Moving forward, a more muted Black Friday could become the norm.

“It’s an early, longer season, and it’s a less promotional season than we’ve seen in the past,” Mastercard (MA) retail advisor Steve Sadove, who is also the former CEO of Saks, said on Yahoo Finance Live this week (video above). “The consumer wants to stay close to home, they see that the local retailers have been suffering so they want to support them, but on the other hand, if you look at the data, they’re also supporting the big-box retailers where it’s all-in-one shopping.”

Shops along Princes Street in Edinburgh display posters and signs advertising sales ahead of Black Friday. (Photo by Jane Barlow/PA Images via Getty Images)
Shops along Princes Street in Edinburgh display posters and signs advertising sales ahead of Black Friday. (Photo by Jane Barlow/PA Images via Getty Images)

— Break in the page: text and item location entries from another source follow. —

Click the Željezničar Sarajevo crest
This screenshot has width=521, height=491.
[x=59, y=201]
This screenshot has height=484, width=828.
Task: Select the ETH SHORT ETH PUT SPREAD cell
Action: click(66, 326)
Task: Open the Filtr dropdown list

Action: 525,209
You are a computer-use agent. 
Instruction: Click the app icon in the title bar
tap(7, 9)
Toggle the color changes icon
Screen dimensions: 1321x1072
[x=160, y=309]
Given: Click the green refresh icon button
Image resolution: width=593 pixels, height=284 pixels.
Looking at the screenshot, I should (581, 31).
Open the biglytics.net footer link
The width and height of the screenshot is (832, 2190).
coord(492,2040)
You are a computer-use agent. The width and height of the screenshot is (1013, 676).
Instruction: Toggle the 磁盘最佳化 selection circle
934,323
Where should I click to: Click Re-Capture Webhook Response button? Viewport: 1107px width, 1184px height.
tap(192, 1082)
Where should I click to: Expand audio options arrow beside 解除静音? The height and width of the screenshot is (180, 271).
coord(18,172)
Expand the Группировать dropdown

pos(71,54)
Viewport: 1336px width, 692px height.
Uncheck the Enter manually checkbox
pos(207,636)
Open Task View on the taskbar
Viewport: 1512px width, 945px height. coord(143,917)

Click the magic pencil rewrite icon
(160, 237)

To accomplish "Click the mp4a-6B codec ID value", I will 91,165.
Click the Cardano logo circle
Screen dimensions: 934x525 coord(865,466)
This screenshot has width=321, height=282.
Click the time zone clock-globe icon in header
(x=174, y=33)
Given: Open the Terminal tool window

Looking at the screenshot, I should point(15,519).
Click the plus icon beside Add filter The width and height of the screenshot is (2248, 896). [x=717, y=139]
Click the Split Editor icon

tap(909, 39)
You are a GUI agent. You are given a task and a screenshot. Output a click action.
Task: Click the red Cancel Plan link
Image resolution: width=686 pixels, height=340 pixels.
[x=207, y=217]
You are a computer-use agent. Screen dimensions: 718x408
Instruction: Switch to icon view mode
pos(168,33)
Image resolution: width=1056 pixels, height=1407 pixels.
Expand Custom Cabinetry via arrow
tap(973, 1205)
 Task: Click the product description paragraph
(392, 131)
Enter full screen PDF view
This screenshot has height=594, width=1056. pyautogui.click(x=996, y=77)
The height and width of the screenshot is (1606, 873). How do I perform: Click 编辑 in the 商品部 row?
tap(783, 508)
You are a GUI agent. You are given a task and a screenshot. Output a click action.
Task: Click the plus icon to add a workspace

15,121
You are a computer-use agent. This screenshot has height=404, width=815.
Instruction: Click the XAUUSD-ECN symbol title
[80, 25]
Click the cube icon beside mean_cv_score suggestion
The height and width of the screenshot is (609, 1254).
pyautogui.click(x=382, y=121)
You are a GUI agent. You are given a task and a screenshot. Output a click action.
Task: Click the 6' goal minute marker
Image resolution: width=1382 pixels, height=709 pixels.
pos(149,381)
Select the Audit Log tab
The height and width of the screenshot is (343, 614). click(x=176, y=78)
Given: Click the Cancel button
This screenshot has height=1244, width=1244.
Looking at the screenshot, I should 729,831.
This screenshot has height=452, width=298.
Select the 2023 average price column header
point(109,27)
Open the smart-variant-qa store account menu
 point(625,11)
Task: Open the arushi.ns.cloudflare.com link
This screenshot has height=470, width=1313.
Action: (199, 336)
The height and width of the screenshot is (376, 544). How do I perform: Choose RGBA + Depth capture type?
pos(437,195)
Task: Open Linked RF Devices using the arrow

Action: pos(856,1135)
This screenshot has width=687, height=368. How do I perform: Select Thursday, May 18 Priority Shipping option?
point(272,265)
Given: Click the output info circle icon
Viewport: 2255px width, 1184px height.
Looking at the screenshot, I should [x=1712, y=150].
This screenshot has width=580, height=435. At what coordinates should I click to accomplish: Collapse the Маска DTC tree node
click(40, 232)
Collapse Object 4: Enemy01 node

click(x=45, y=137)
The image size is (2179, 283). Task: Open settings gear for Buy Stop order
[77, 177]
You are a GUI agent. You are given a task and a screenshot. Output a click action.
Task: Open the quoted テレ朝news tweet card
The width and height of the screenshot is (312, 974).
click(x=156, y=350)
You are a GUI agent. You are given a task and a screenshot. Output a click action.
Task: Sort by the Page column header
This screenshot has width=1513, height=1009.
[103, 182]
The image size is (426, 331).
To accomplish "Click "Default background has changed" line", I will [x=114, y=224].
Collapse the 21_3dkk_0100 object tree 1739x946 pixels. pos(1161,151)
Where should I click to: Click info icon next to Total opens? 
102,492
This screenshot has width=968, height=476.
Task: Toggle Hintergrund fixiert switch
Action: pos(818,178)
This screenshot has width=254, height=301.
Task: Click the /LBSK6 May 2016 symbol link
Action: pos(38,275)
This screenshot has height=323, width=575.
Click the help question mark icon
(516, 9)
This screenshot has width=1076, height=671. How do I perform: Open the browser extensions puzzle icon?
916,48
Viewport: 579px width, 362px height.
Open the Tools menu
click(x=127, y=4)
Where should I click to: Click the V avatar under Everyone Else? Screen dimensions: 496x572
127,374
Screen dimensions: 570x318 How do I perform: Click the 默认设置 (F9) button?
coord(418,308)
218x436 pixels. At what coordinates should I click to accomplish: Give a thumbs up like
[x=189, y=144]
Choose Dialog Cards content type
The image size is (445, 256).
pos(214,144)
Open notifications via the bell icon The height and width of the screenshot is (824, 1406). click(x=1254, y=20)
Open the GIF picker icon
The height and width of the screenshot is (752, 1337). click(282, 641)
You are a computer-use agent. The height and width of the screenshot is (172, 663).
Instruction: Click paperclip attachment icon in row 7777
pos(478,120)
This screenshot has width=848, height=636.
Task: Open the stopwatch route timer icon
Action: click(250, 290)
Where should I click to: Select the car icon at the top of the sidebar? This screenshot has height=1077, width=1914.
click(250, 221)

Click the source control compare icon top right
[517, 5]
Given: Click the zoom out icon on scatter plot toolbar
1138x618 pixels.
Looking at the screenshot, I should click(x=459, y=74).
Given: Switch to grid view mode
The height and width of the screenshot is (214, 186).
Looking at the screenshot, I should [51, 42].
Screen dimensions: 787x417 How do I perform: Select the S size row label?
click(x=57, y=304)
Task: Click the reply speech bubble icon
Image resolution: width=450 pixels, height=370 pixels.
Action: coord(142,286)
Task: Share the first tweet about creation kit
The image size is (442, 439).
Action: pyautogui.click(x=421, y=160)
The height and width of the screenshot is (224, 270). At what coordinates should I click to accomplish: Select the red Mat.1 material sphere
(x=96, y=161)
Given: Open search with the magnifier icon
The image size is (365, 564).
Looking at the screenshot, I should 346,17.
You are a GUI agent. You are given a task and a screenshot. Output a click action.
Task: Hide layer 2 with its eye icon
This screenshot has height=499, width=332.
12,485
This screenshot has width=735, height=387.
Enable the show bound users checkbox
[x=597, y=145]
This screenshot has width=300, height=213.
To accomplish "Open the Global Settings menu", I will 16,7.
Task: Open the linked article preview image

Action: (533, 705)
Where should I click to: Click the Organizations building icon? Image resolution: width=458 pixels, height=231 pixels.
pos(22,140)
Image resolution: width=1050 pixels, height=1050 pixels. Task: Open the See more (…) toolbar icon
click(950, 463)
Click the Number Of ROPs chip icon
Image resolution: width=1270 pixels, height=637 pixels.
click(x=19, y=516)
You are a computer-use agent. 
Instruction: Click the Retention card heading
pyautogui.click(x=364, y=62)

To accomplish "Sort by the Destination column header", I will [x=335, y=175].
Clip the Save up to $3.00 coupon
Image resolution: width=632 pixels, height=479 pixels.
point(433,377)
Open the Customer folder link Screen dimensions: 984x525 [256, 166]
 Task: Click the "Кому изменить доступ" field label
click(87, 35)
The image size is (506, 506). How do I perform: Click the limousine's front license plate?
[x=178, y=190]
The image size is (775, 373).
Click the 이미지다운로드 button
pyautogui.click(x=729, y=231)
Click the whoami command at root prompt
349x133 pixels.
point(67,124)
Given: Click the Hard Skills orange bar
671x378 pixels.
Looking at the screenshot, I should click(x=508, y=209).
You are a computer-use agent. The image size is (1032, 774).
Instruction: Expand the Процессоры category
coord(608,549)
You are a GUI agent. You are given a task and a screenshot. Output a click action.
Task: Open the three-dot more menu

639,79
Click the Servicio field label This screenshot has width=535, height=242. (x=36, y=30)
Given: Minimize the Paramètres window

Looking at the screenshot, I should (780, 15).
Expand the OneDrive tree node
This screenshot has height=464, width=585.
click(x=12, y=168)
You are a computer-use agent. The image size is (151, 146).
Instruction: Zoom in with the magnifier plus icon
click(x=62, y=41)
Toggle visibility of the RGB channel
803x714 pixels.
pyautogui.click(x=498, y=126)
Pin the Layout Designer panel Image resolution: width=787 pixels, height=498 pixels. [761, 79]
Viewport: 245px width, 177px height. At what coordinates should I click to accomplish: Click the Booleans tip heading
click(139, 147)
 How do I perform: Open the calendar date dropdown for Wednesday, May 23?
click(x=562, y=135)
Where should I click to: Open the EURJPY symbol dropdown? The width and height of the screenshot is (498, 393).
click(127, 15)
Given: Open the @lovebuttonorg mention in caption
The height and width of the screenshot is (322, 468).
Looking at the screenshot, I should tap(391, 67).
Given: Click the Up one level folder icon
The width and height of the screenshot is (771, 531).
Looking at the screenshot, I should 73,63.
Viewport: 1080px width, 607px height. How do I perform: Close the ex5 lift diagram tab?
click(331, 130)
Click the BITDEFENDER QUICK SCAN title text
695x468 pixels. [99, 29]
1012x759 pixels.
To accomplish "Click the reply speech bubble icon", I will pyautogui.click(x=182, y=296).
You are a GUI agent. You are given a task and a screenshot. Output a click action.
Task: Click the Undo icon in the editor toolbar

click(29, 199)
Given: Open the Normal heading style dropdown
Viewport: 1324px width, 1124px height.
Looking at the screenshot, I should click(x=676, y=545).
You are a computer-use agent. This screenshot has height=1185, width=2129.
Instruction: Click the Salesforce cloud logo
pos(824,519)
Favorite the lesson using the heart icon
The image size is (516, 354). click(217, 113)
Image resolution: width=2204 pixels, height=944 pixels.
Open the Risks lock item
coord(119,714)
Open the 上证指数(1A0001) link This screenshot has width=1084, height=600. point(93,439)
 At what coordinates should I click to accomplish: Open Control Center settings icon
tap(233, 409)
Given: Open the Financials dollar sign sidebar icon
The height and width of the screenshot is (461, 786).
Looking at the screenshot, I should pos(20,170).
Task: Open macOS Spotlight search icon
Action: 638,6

Mastercard’s latest SpendingPulse survey, Sadove added, found that “the consumer wants product anywhere, any time that they can get it... Now they know how to do curbside pickup, they’re going to continue to want that.”

Macy’s (M) has even experimented with turning some of its stores into pure fulfillment centers, which some see as an embrace of its own demise.

But Sadove also cautions that brick-and-mortar shopping is hardly dead, given that 80% of spending still occurs in a physical store.

“We can’t look at this as being online-only — it’s omnichannel,” Sadove said. “You have to be able to do buy online, pick up in store. None of that’s going to go away. Having said that, as soon as we feel comfortable with the vaccines, you’re going to see people going back into stores. The DTC [direct-to-consumer] brands will open up more stores because of the interplay between people wanting to shop online and in a physical store. All of these trends are going to be accelerated. The winners that were winning beforehand and the losers that were losing, that trend is going to continue, and be accelerated.”